2) Dini Gerekçeye Dayanan İstisna: 48 eyalet bu istisnayı sağlamaktadır. Eyalet kanunları belirli bir dini kuruluşa üyelik şartı getirebilmektedir. Ancak bu şart, New York federal mahkemelerince anayasaya aykırı bulunmuştur; şahsi dini inançlarınız bu istisnayı almak için yeterlidir, hangi dini kuruluşa üye olduğunuz veya herhangi bir dinin mensubu olup olmadığınız fark etmez(66,67,68,69). Bir davada mahkeme eyaletin davacıya talep ettikleri “dini gerekçeye dayanan istisna”yı vermeyerek vatandaşlık haklarını ihlal ettiği gerekçesiyle davacıya para tazmininde bulunulmasına karar vermiştir.

3) Felsefi veya Şahsi İnanca Dayanan İstisna: Yaklaşık 17 eyalet ebeveynlere felsefi veya şahsi nedenlerle istisna hakkı tanımaktadır.

Bu noktada, aşı kullanımı için istisna almış çocukların yaşadıkları yerde oluşacak salgın durumlarında okuldan men edilebileceklerini hatırlatmak gerekir. Ancak, devlet veya özel, tüm okullar eyalet aşı kanunlarına uymak ve yasal istisnaları kabul etmek durumundadır.

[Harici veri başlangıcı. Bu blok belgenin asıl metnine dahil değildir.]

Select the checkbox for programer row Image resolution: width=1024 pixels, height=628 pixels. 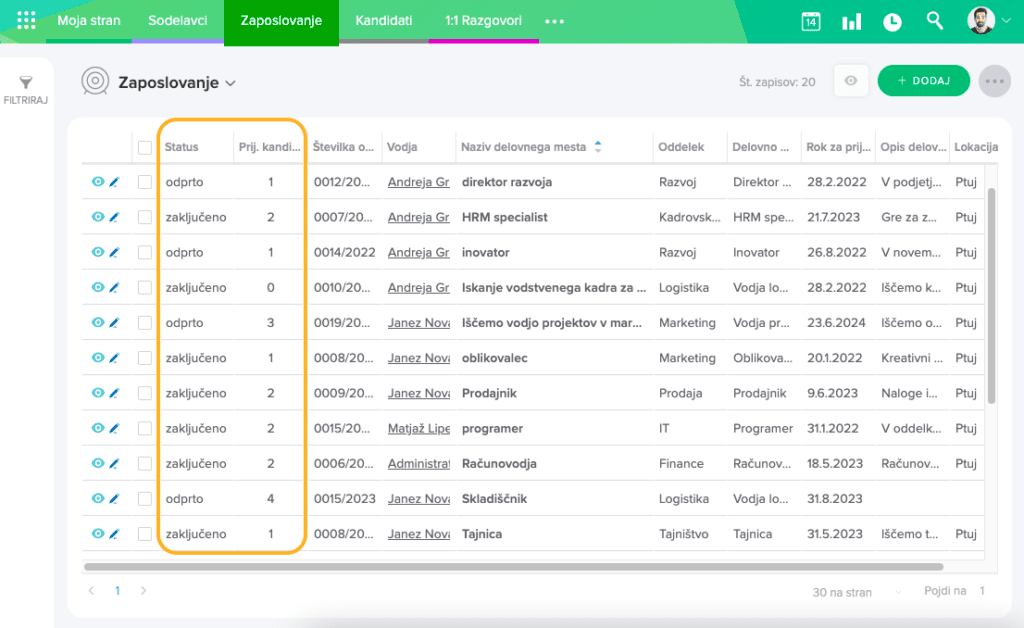[145, 428]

Yaşadığınız eyaletteki aşı kanunlarının bir kopyasını edinmek için başvurulabilecek en iyi kaynak eyalet sağlık birimlerinde görevli yetkililerdir. Adresinize kanunların bir kopyasının postalanması için eyalet Epidemiyoloji veya İmmünizasyon departmanlarından birine telefon açmanız yeterli olacaktır. Veya küçük bir ücret karşılığında NVIC ve New Atlantean Press’ten de eyaletinizde geçerli aşı yasalarını tedarik edebilirsiniz. Kanun hükmünde kararnameler internetten bulunabilir (bkz. www.findlaw.com), ancak bu kaynaklar her zaman, şayet varsa, son dakika değişikliklerini içermeyebilir. Hukuk kütüphaneleri ve tabii avukatlar da iyi kaynaklardır.

AŞI GERÇEĞİ 9:

“Herkesin değil, ancak çoğu Amerikan vatandaşının aşı kullanımına karşı yasal istisna alma hakkı mevcuttur.”


Kaynaklar:

62. Dana Ullman, Discovering Homeopathy, at 42 (Thomas L. Bradford, Logic Figures, p68, 113-146; Coulter, Divided Legacy, Vol 3, p268).
63. See S. Curtis, supra note 34.
64. See S. Curtis, supra note 34.
65. Isaac Golden, Vaccination? A Review of Risks and Alternatives, 5th Edition, 1994. (Australia).

66. Allanson v. Clinton Central School District, No. CV 84-174, slip op. at 5 (N.D.N.Y. 1984).

67. Sherr and Levy vs. Northport East-Northport Union Free School District, 672 F. Supp. 81 (E.D.N.Y. 1987).
68. Fishkin v. Yonkers Public Schools, 710 F. Supp. 506 (S.D.N.Y. 1989).
69. Berg v. Glen Cove City School District, 853 F. Supp. 651 (E.D.N.Y. 1994).